「え?」
私の足元には、小さな小さな黒い点々。私の涙模様に交じってせかせかと足を動かしている。
「アリ・・・?」
普段は気にも留めない生物の姿を私はまばたきしながら見つめた。えっと、アリは、喋るんでしたっけ・・・?
「そんな大きな水たまりを上から落としたら危ないでしょう!」
「え、あ、水たまり、、、」
「あら、あなた、泣いてたのね」
呆気に取られる私を気にも留めず、アリは話し続けた。
「さっきあっちで子供たちがバケツで水をかけようとしてきたから、あなたもその仲間かと思ったの。ごめんなさいね」
「は、はあ…」
「あ、こんな場合じゃなかった!はやく食べ物を運ばなきゃ」
アリは再び、せかせかと足を動かし始めた。
「やだ……。
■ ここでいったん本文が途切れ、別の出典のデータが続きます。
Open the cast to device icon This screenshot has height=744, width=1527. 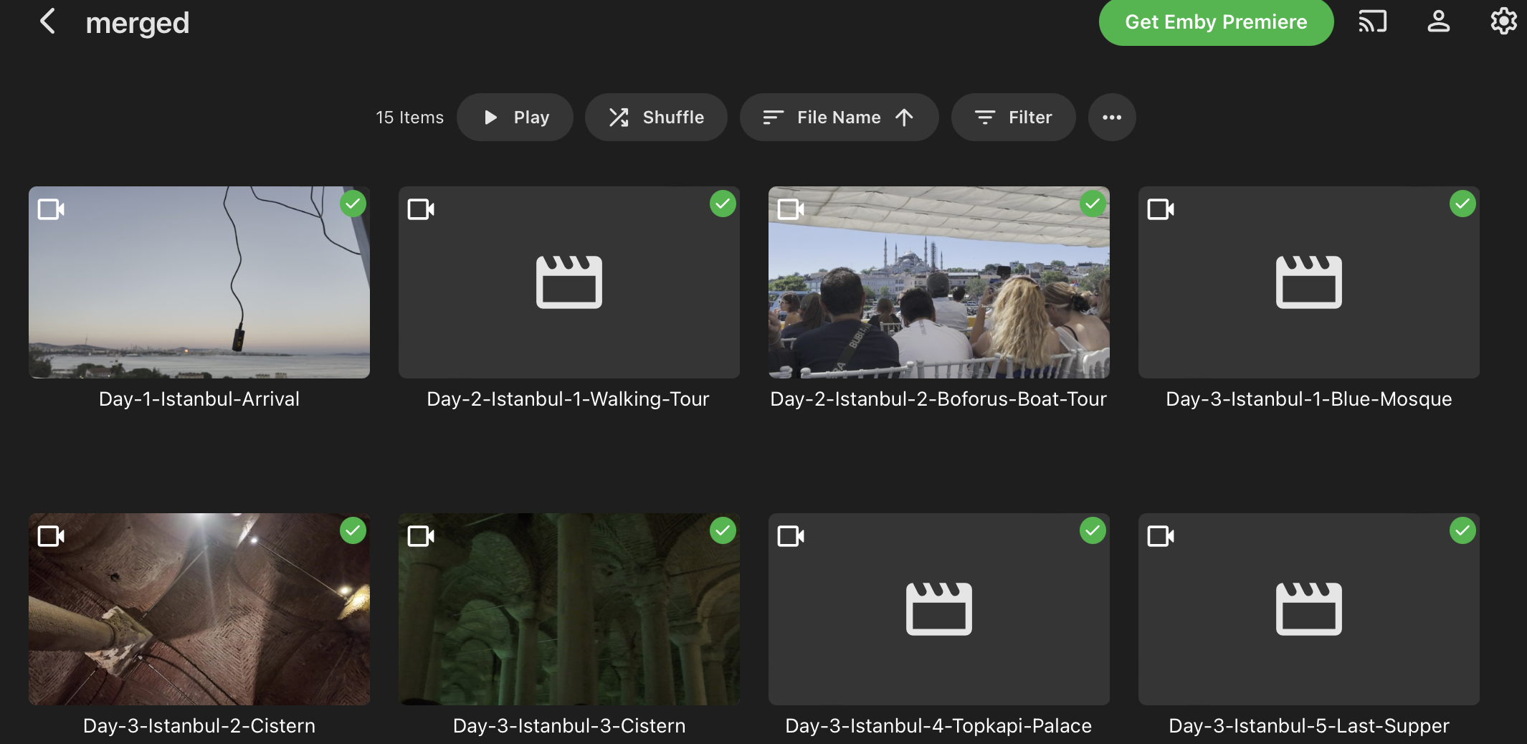coord(1372,22)
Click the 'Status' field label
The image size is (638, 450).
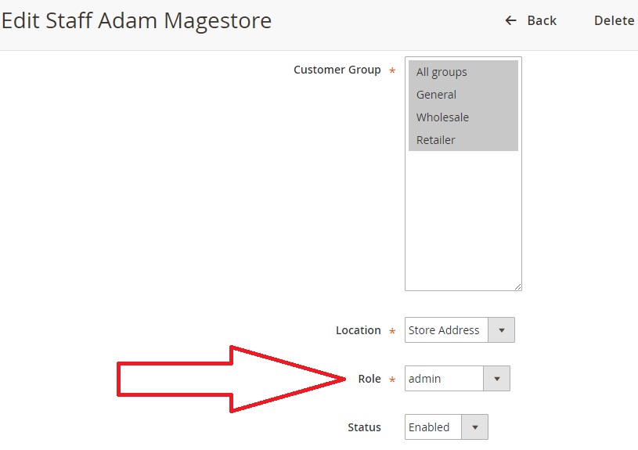[x=364, y=427]
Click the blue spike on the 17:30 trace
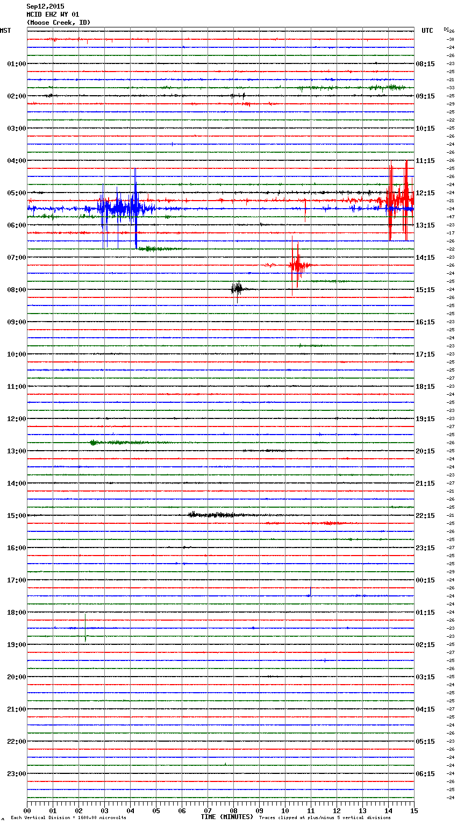Image resolution: width=457 pixels, height=825 pixels. (310, 594)
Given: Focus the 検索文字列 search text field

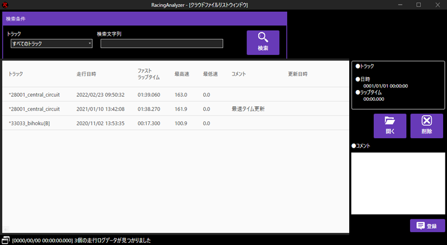Looking at the screenshot, I should (x=161, y=44).
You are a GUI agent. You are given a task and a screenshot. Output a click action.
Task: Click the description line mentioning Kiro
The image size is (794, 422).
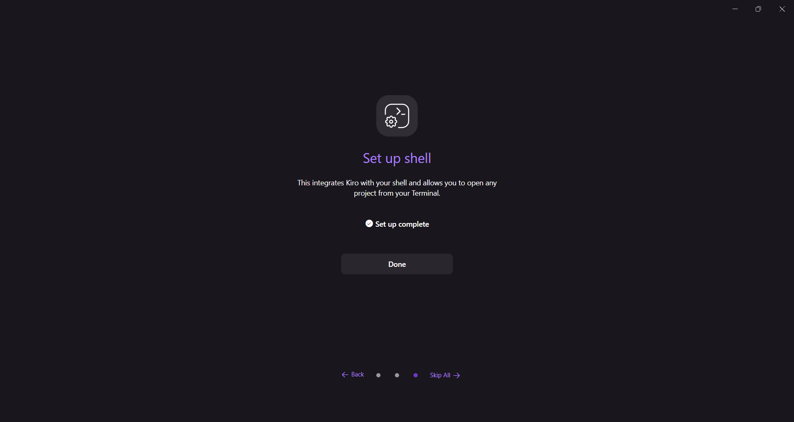(397, 183)
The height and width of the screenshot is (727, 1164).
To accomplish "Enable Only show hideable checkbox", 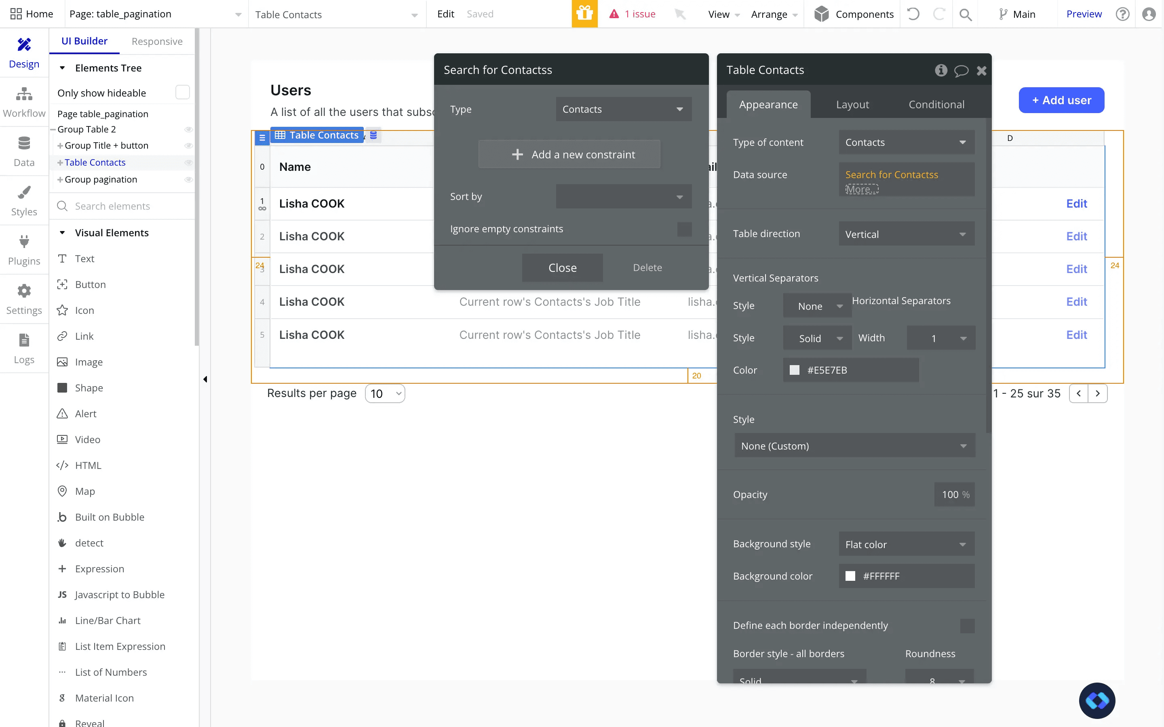I will coord(182,92).
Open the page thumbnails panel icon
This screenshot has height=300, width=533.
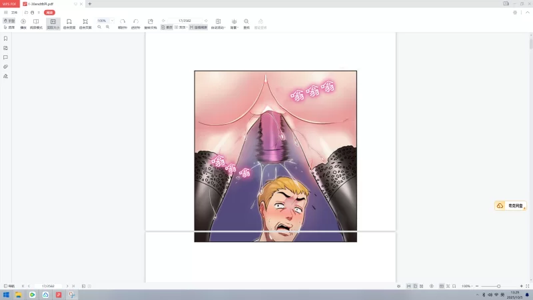click(x=5, y=48)
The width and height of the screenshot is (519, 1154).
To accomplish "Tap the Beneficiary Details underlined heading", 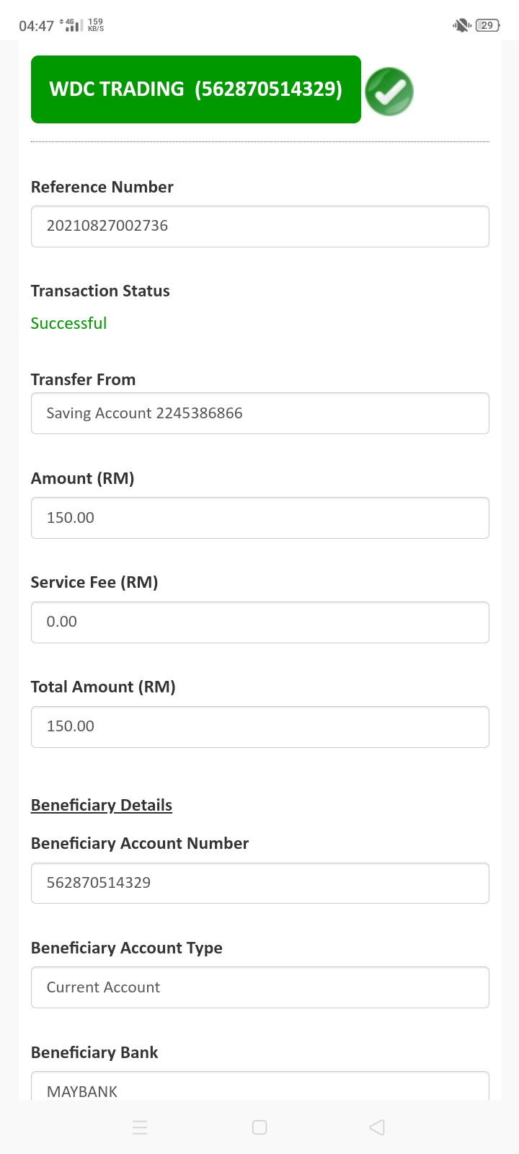I will (102, 805).
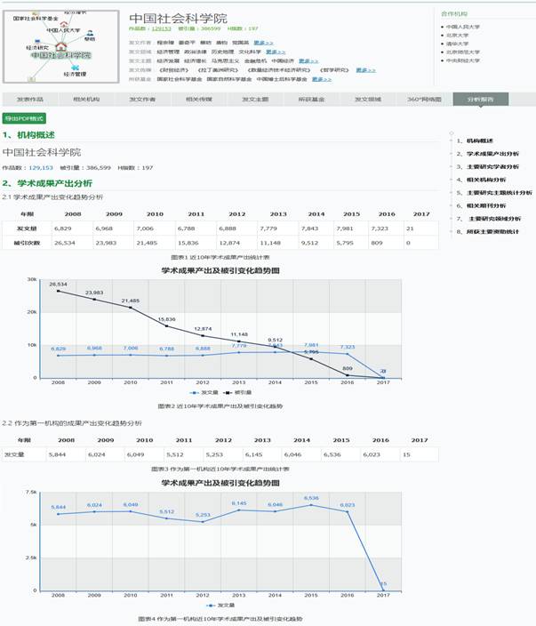Switch to the 发表作品 tab
Image resolution: width=536 pixels, height=626 pixels.
29,100
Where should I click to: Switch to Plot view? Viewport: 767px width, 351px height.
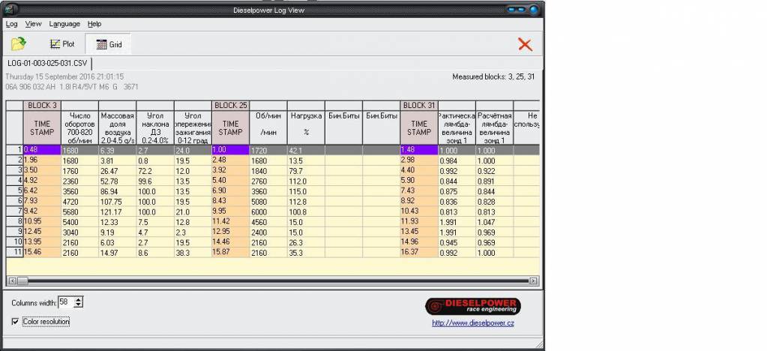pos(62,44)
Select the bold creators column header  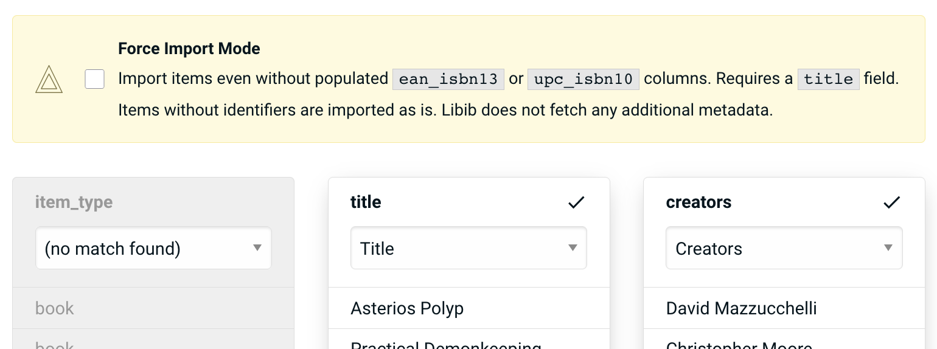point(698,202)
あなたの涙、足にかかったみたい。しばらく歩けないわ」
き、とアリに睨まれる。いや、睨まれたような気がした。実際にはアリの表情などわからない。
「女王様になんて言ったらいいのか…」
「ご、ごめんなさい」
「…仕方ないな。暇だし、あなたの悩み、聞いてあげる」
アリはそう言うと、私の足にそっと寄り付いた。
「絶対踏まないでよねっ」
そう言ったときのアリの表情まで見えたような気がして、疲れてるんだな、と私は思った。アリがニンゲンのように喋って、寄り添って悩みを聞いてくれるなんて。